* _Фрагмент документа_
*****

В сердцах корысть, и общая мечта
Час от часу насущным и полезным
Отчётливей, бесстыдней занята.
Исчезнули при свете просвещенья
Поэзии ребяческие сны,
И не о ней хлопочут поколенья,
Промышленным заботам преданы. <…>
Глубокая ирония, пронизывающая эти строки, так безнадёжна, так тяжела и горька, что уже перестаёт быть сама собой, а изменяет качество на что-то несравненно более важное, значительное, действующее на душу больше, нежели на разум. Это – литое, выстраданное слово пророка, видящего сущность происходящего в мире и выражающего её с мужественной прямотой – как то, что необходимо знать всем, чтобы не заблуждаться впредь. «Насущное и полезное» – бесстыдно, коли в сердцах корысть; «свет просвещенья», при котором исчезает детская чистота поэзии, – тьма, притворившаяся светом; а раз так, то «поколенья» хлопочут, не зная того, о собственной гибели.
Для ликующей свободы
Вновь Эллада ожила,
Собрала свои народы
И столицы подняла;
В ней опять цветут науки,
Носит понт торговли груз
И не слышны лиры звуки
В первобытном рае муз! <…>
Эллада появляется не случайно: это родина Гомера, отчизна первобытной, ничем не замутнённой поэзии, – оттого и ритм стихотворения меняется. Но и эта святая земля нынче промышляет, считает, торгует, и звуки лиры здесь больше не слышны.
Блестит зима дряхлеющего мира,
Блестит! Суров и бледен человек;
Но зелены в отечестве Омира
Холмы, леса, брега лазурных рек.
Цветёт Парнас! Пред ним, как в оны годы,
Кастальский ключ живой струёю бьёт;
Нежданный сын последних сил природы,
Возник поэт: идёт он и поёт.
Воспевает, простодушной,
Он любовь и красоту,
И науки, им ослушной,
Пустоту и суету:
Мимолётные страданья
Легкомыслием целя,
Лучше, смертный, в дни незнанья
Радость чувствует земля. <…>
Один поэт – не изменился и верен себе, своему назначению. Одному ему ведома пустота и суета науки, обольстившей душу человека фальшивым знанием, где жажда пользы – материального благополучия и комфорта – самодовольно уничтожает радость, любовь и красоту. Потому-то и человек сделался «суров и бледен»…
А поэт простодушно поёт «поклонникам Урании холодной» – поклонникам науки – «благодать страстей»: ведь только чувства пробуждают в сердцах жизнь; поэт призывает верить «сладким убежденьям / Вас ласкающих очес / И отрадным откровеньям / Сострадательных небес».

*****

* _Представленный материал_

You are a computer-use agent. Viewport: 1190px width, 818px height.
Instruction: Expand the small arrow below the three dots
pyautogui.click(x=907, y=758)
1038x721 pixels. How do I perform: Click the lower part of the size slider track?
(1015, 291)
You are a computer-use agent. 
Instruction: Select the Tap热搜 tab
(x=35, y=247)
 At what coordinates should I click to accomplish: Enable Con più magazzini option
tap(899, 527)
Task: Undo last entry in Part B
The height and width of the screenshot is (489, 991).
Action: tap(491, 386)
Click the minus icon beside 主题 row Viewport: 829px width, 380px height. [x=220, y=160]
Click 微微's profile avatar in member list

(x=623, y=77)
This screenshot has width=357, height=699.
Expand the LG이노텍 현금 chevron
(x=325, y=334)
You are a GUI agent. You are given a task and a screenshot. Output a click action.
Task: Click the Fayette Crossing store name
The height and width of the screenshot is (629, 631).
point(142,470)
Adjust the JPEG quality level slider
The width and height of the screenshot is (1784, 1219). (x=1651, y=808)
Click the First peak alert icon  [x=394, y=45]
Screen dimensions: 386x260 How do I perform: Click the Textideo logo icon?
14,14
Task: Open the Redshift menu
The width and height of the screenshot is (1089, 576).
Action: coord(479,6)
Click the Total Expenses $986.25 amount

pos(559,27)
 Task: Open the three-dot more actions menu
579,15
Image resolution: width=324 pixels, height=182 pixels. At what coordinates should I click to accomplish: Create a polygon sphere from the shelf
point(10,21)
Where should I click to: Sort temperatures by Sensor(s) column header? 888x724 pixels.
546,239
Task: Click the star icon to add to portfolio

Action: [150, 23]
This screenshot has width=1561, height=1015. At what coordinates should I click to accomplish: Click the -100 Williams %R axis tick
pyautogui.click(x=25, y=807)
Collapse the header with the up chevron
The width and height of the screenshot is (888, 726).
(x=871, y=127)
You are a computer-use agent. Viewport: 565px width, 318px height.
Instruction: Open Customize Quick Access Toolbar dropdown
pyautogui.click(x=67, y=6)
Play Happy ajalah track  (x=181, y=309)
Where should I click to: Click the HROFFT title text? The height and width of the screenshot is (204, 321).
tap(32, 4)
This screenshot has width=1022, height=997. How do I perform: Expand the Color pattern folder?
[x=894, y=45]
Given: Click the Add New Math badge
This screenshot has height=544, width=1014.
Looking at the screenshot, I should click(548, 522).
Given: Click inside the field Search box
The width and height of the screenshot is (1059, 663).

*****

* _Задания для выполнения_
A: Переведите на английский язык предложение из фрагмента: «Но и эта святая земля нынче промышляет, считает, торгует, и звуки лиры здесь больше не слышны».
B: Выведите без изменений всё, что стоит во фрагменте от слов «Блестит зима дряхлеющего» вниз до слов «идёт он и поёт.» включительно.
Материал самостоятелен и к фрагменту отношения не имеет.

* _Решённые задачи_
A: But even this holy land now pursues industry, calculates, and trades, and the sounds of the lyre are no longer heard here.

B:
Блестит зима дряхлеющего мира,
Блестит! Суров и бледен человек;
Но зелены в отечестве Омира
Холмы, леса, брега лазурных рек.
Цветёт Парнас! Пред ним, как в оны годы,
Кастальский ключ живой струёю бьёт;
Нежданный сын последних сил природы,
Возник поэт: идёт он и поёт.